This mapping@<index-builder-bean-name> property syntax applies to custom ElasticSearchIndexBuilders as well as the default builder. Additionally, since custom ElasticSearchIndexBuilders are typically implemented outside of the ElasticSearch Sakai module, a builder-specific default JSON file can be created within the implementing module at <custom-builder-module-impl>/src/resources/org/sakaiproject/search/elastic/bundle/mapping.json and the builder will find that configuration automatically. To override the classpath location at which any builder finds its default configuration, set a defaultMappingResource@<index-builder-bean-name> property.

Index Settings

The default index settings are configured by the elasticsearch/impl/src/resources/org/sakaiproject/search/elastic/bundle/indexSettings.json file. Simple index properties can be adjusted by the sakai.properties. For example, shards and replicas:

elasticsearch.index_<index-builder-name>.number_of_shards=5

elasticsearch.index_<index-builder-name>.number_of_replicas=1

There are number of things that can be controlled by the index settings. For some common ones go here. For detail on the settings concerning the various modules you can tweak go here. For more complicated properties use the JSON method like this. Note, JSON properties are overridden by sakai.properties.

→ **Extracted data**
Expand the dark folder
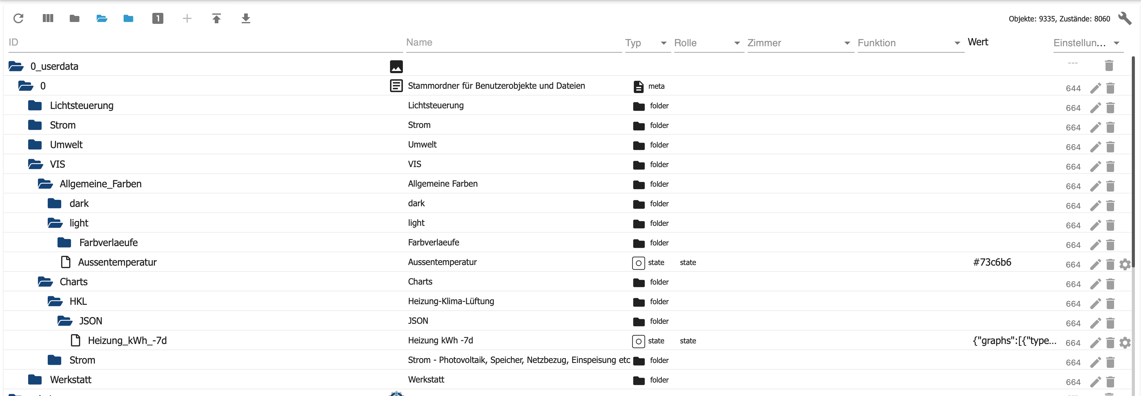Screen dimensions: 1141x396 [x=54, y=203]
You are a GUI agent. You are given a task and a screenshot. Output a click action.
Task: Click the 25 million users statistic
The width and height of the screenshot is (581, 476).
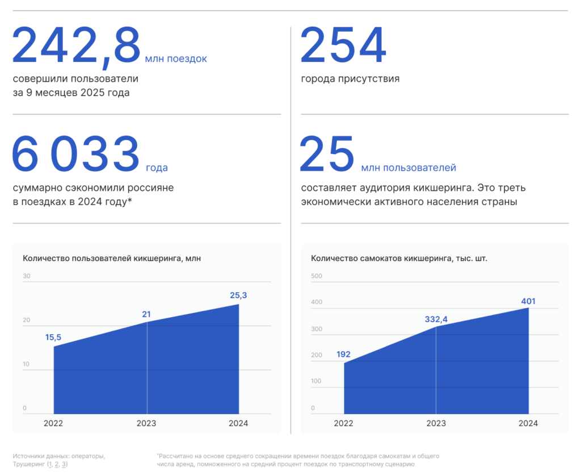pyautogui.click(x=327, y=154)
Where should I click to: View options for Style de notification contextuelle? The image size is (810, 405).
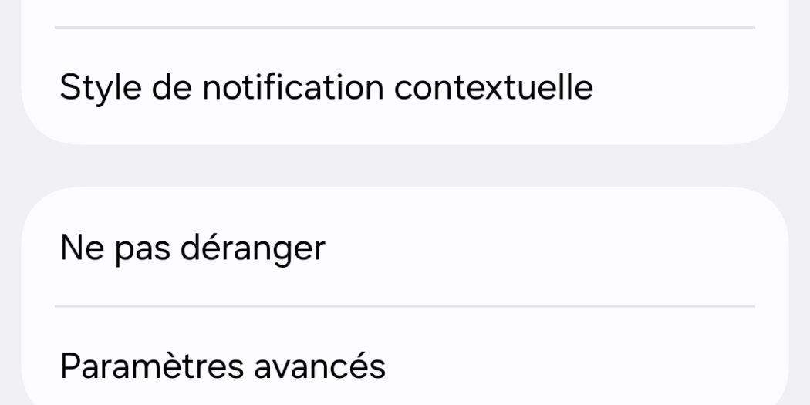coord(326,87)
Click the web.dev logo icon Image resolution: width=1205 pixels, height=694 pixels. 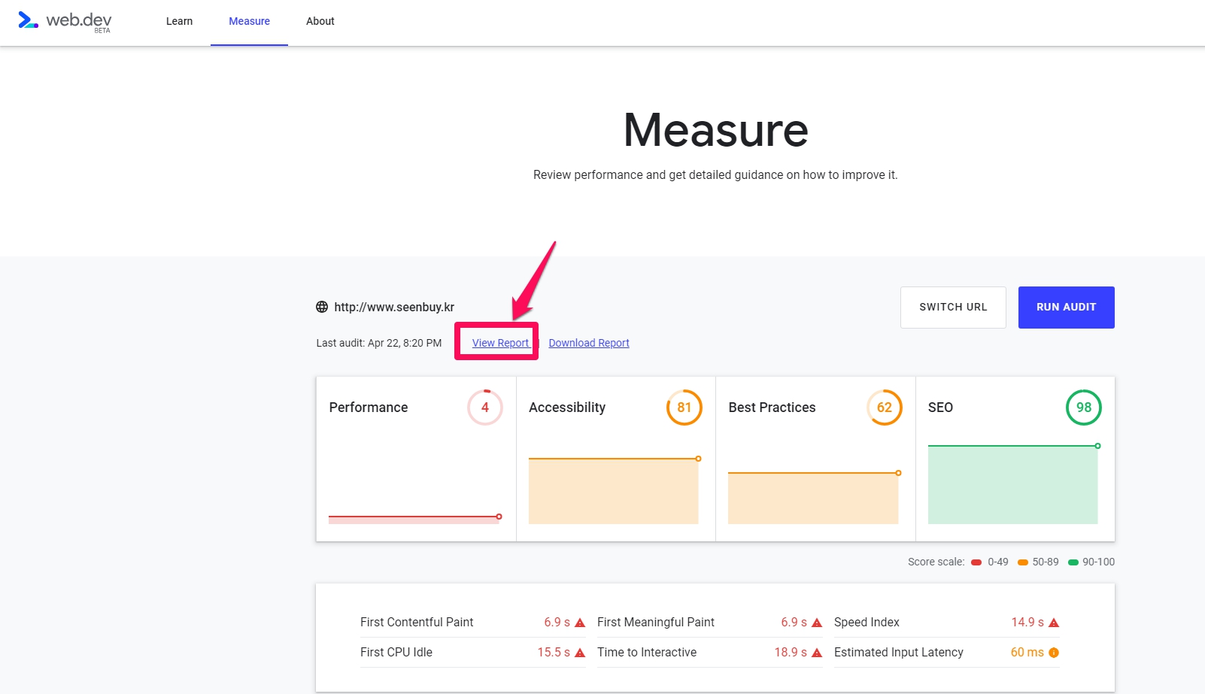click(28, 20)
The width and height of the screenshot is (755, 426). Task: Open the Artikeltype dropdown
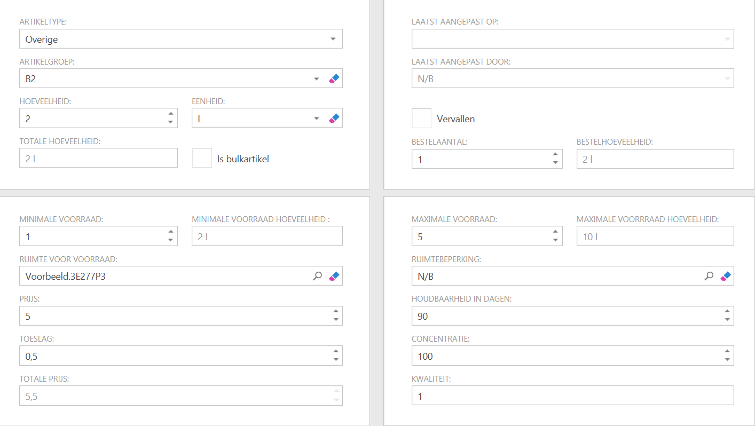tap(333, 39)
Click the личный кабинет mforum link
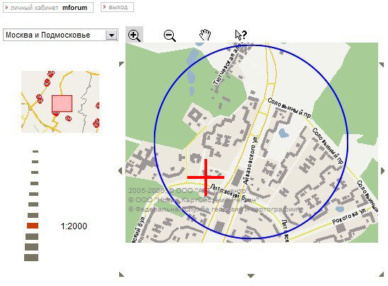Viewport: 388px width, 286px height. click(48, 7)
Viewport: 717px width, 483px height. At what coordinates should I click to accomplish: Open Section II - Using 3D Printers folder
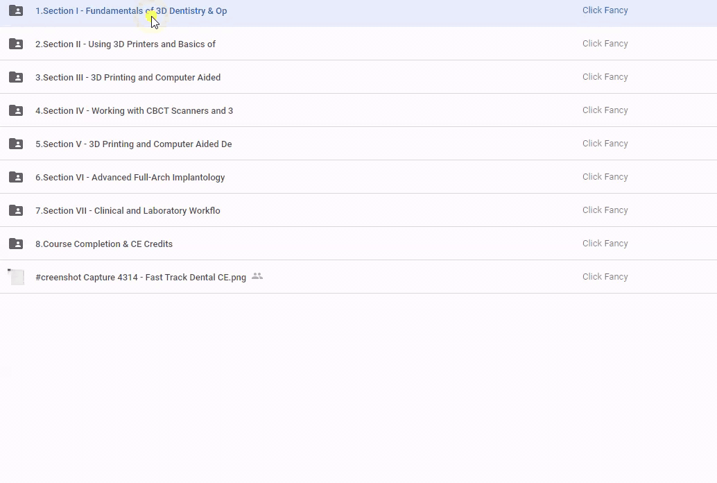[126, 44]
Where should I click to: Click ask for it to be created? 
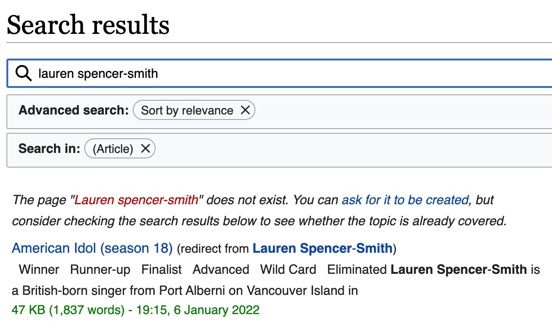coord(405,200)
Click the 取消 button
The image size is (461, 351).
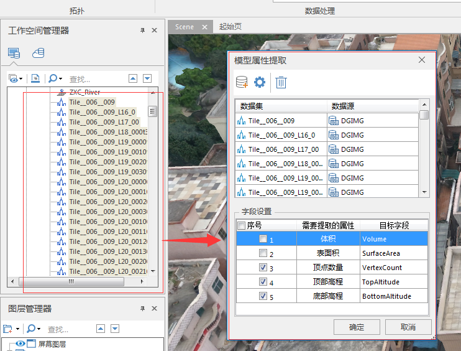click(x=408, y=327)
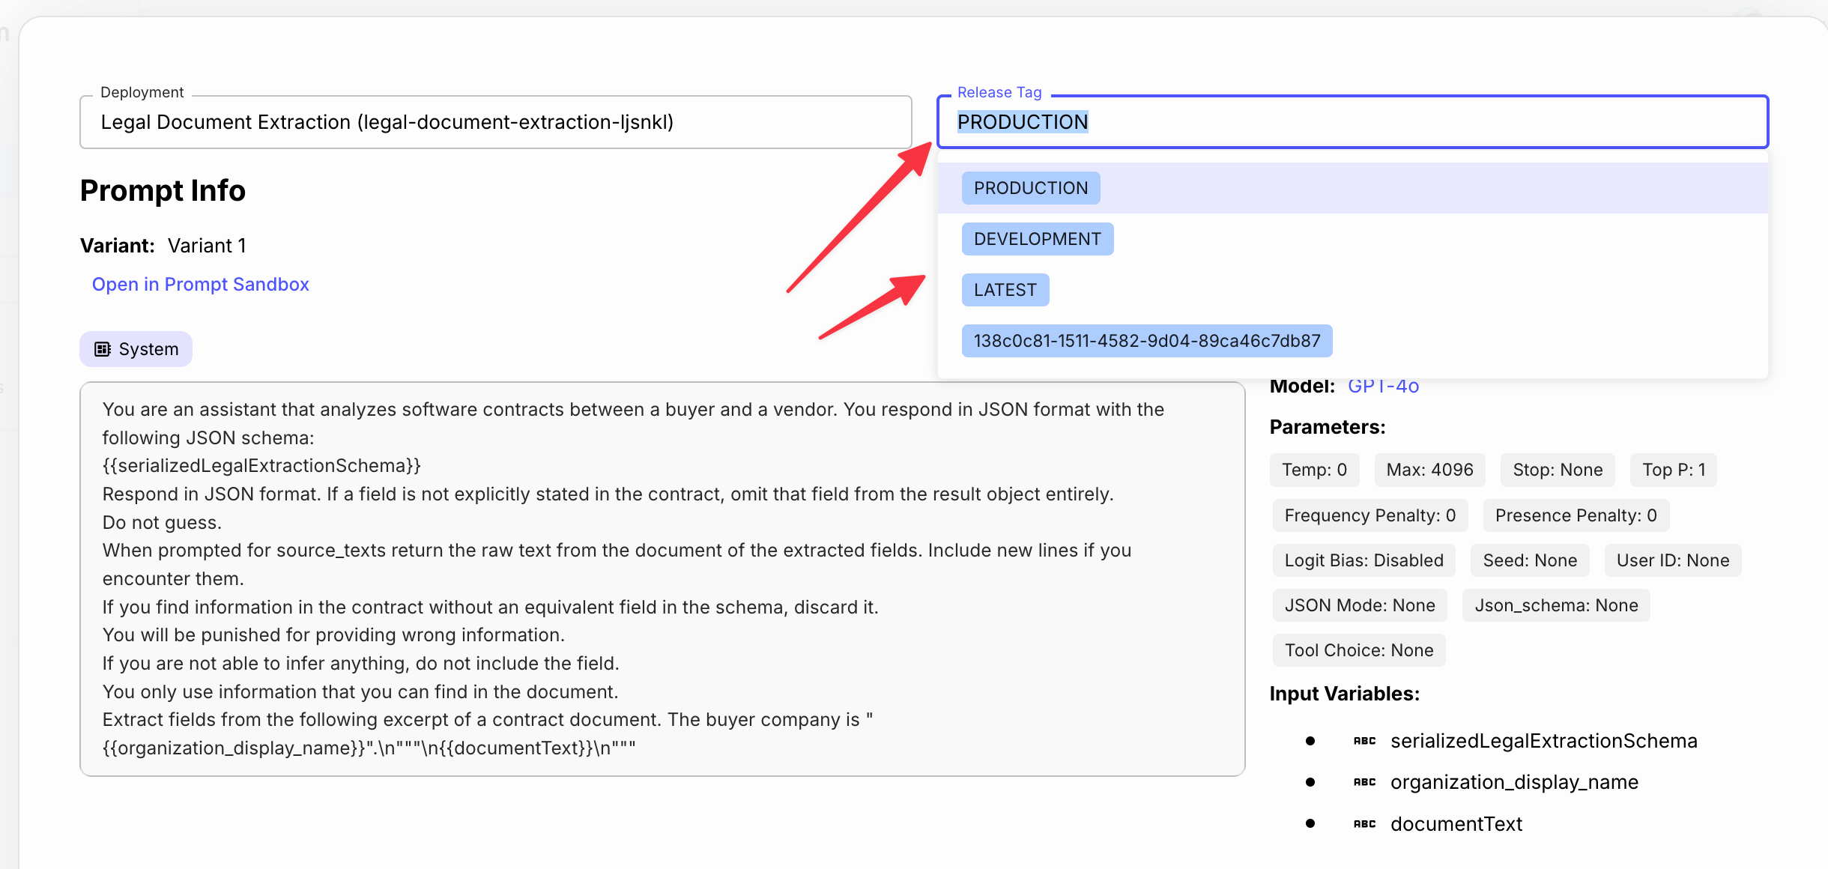1828x869 pixels.
Task: Click the GPT-4o model link
Action: [x=1383, y=387]
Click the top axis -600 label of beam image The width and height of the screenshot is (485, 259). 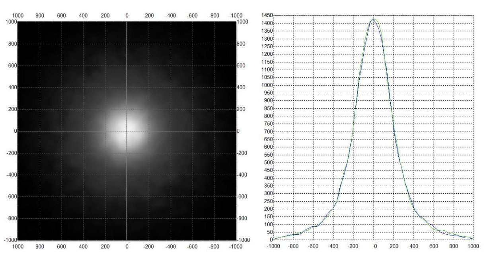pyautogui.click(x=192, y=16)
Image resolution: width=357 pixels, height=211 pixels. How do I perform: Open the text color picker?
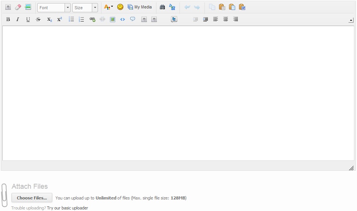point(108,7)
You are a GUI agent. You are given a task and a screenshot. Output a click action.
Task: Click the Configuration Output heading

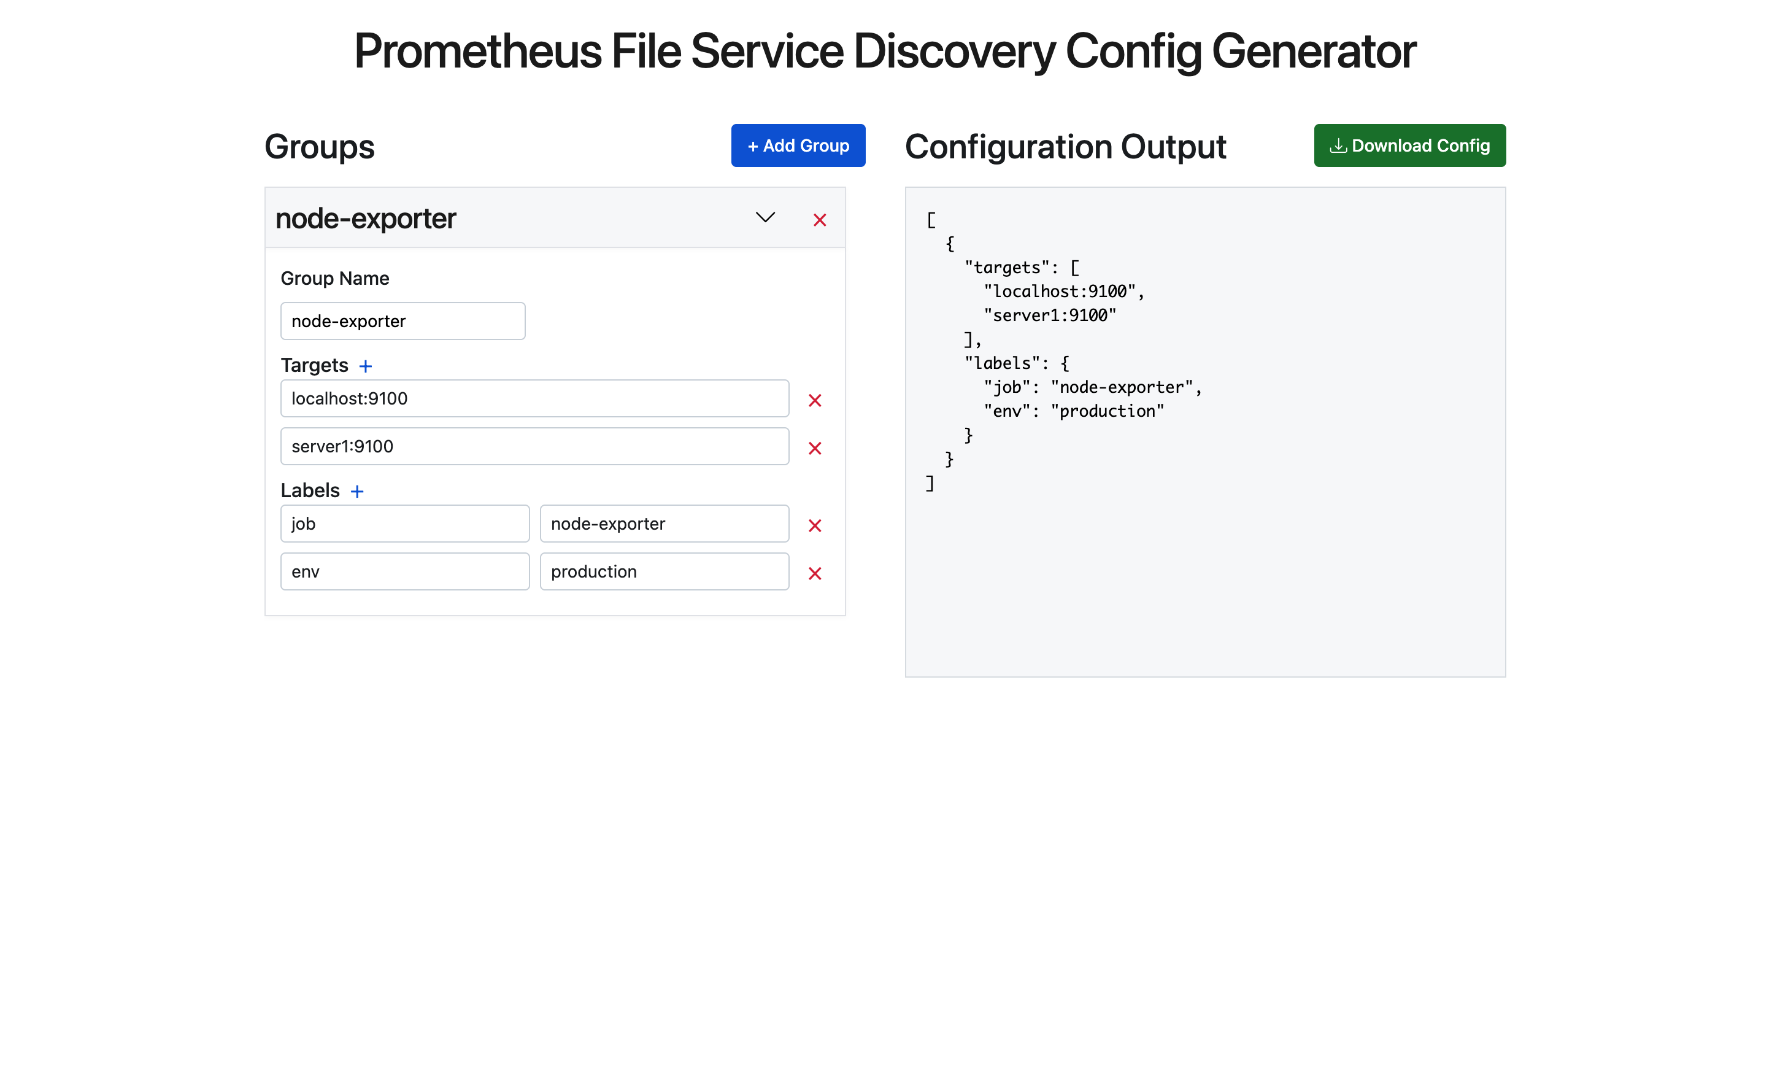click(1065, 147)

→ **Given task**
Reproduce the passage above on ElasticSearch index builder mappings and index settings in full, keeping every word, symbol, and line break unchanged.

→ **Final result**
This mapping@<index-builder-bean-name> property syntax applies to custom ElasticSearchIndexBuilders as well as the default builder. Additionally, since custom ElasticSearchIndexBuilders are typically implemented outside of the ElasticSearch Sakai module, a builder-specific default JSON file can be created within the implementing module at <custom-builder-module-impl>/src/resources/org/sakaiproject/search/elastic/bundle/mapping.json and the builder will find that configuration automatically. To override the classpath location at which any builder finds its default configuration, set a defaultMappingResource@<index-builder-bean-name> property.

Index Settings

The default index settings are configured by the elasticsearch/impl/src/resources/org/sakaiproject/search/elastic/bundle/indexSettings.json file. Simple index properties can be adjusted by the sakai.properties. For example, shards and replicas:

elasticsearch.index_<index-builder-name>.number_of_shards=5

elasticsearch.index_<index-builder-name>.number_of_replicas=1

There are number of things that can be controlled by the index settings. For some common ones go here. For detail on the settings concerning the various modules you can tweak go here. For more complicated properties use the JSON method like this. Note, JSON properties are overridden by sakai.properties.